Semon's Oz is an interesting footnote, but unwatchable as a movie. The current DVD release makes it even worse by having an...actress? read all the title cards over a soundtrack of new age loops. Dreadful.
posted by PinkStainlessTail at 1:10 PM on May 1, 2006


There are some decent reviews of some of Semon's early shorts, like Stage Hand, The Bell Hop and Head Waiter at allmovie.com, along with an informative review (minus "pc" digressions :) of his Wizard of Oz.

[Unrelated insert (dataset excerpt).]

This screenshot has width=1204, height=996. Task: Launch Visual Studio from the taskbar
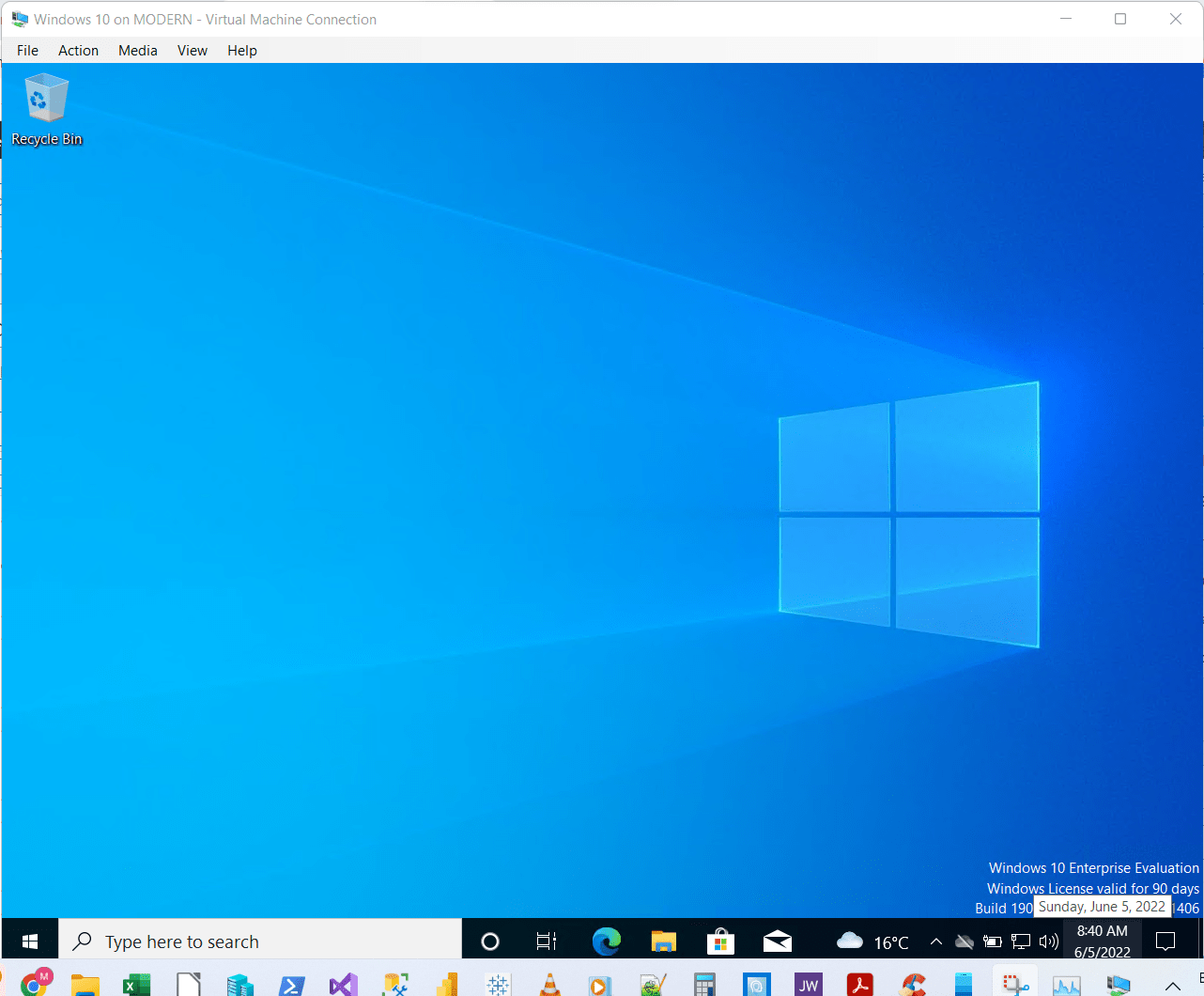click(343, 984)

PinkStainlessTail, I think Netflix has a version that's better than previous ones; their DVD has a bunch of the early Oz versions from 1910-1930 or so, including Semon's. And to be honest, it's a bit tedious, but I liked Semon's Oz, in that "so bad it's fascinating" kind of way, sure, but also as a historical curiosity that's really not as godawful as most folks say it is. It has some interesting special effects, for one thing - stuff I'd never seen before in silent films.
posted by mediareport at 1:22 PM on May 1, 2006


After reading the Oz review I was intriged by G Howe Black. Found him on The Internet Movie Database. Real name was Spencer Bell. Born in Lexington Ky in 1887. Died 1935. According to IMDB he was in 27 movies. I have Oz on DVD ( no new age loops on mine) I find it rather trippy and surprisingly good effects for when it was made.
posted by Yer-Ol-Pal at 2:12 PM on May 1, 2006


From the Oz writeup:
There is a long series of gags and mishaps that have absolutely nothing to do with the story. Larry is kicked into a cactus patch by a mule. (Do cacti grow in Kansas?) ... A goose steals Larry's lollipop ... [and] squirts Larry with some milky substance.
Just how did Larry pronounce his name?
posted by rob511 at 2:33 PM on May 1, 2006


@PinkStainlessTail--by "current release" you aren't talking about the version that's included in the recently-released four-disc edition of the Victor Fleming Wizard of Oz, are you? (I hope not--I bought that and haven't gotten around to watching it yet, and was looking forward to the silent version.)
posted by Prospero at 3:00 PM on May 1, 2006


Oh--three discs, not four.
posted by Prospero at 3:03 PM on May 1, 2006


Excellent post. I know of Larry Semon only through the inevitable mentions of him in various books about Laurel and Hardy, so this is mostly new for me.
posted by briank at 5:02 PM on May 1, 2006


Don't forget the rumors that he faked his own death in 1928. His Hollywood legend is now complete.
posted by mediareport at 5:25 PM on May 1, 2006


After a spurt of activity, he collapsed and was spent.
posted by rleamon at 6:12 PM on May 1, 2006


it's actually not too bad, if you forget it's supposed to be the Oz we're familiar with--i found it a hoot, actually, in that corny, embarassing, slapstick way all Laurel and Hardy, etc, films were back then--not up to Chaplin or Keaton levels but totally entertaining. (there used to be a torrent around of it--it's worth looking for)
posted by amberglow at 6:18 PM on May 1, 2006


Prospero: it was this single disc edition, so you should be fine. Looking at the reviews, I'm not the only one who found this release terrible.
posted by PinkStainlessTail at 6:21 PM on May 1, 2006


That's not the one I have, PST. This version at Netflix also mentions a "new orchestral score," so at least that part is fixed. I'm with amberglow; it's worth watching at least once.
posted by mediareport at 6:32 PM on May 1, 2006


This was fascinating! Thanks for the FPP, mediareport. A pity most of his stuff is unavailable. I'd like to watch his earlier work and evaluate it for myself.